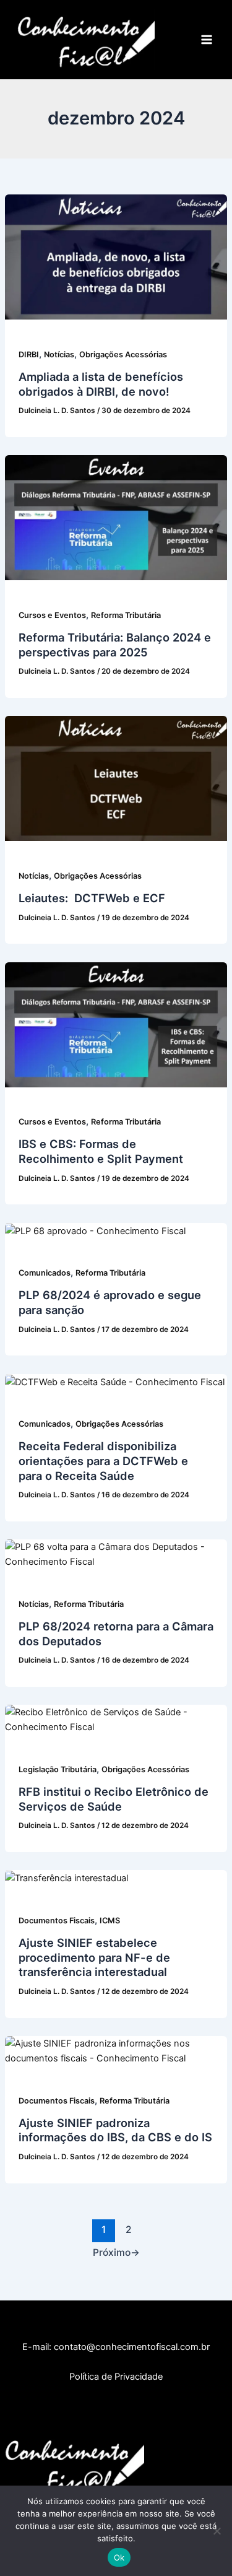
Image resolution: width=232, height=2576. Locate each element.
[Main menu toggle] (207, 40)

+ + + +

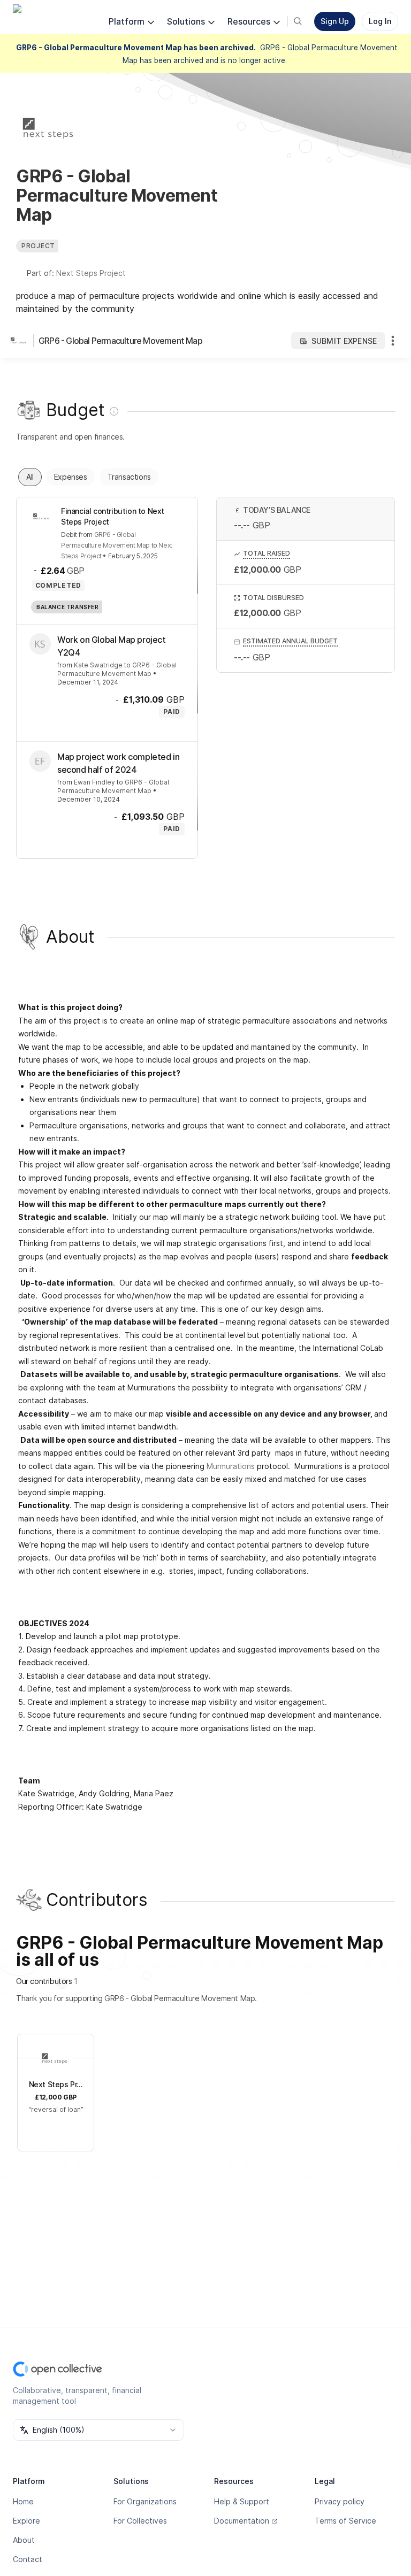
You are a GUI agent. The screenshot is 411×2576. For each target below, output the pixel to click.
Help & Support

+ + + +

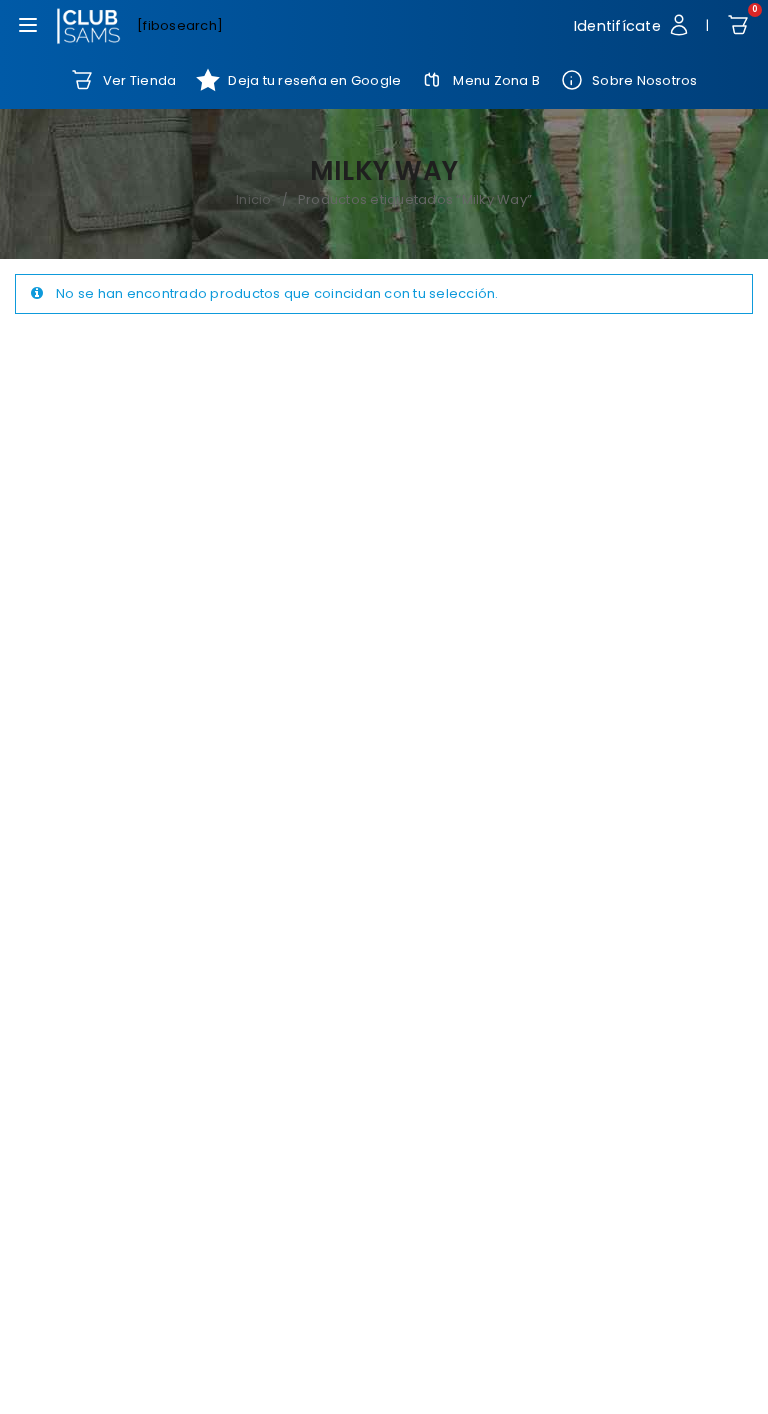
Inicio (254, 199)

+ + + +

Filter the entries down to the lines that include the string "each".

ANSWER SECTION:
Image resolution: width=232, height=2576. Locate each element.
You are a GUI agent. The screenshot is 411×2576. For each target below, output the pixel to click.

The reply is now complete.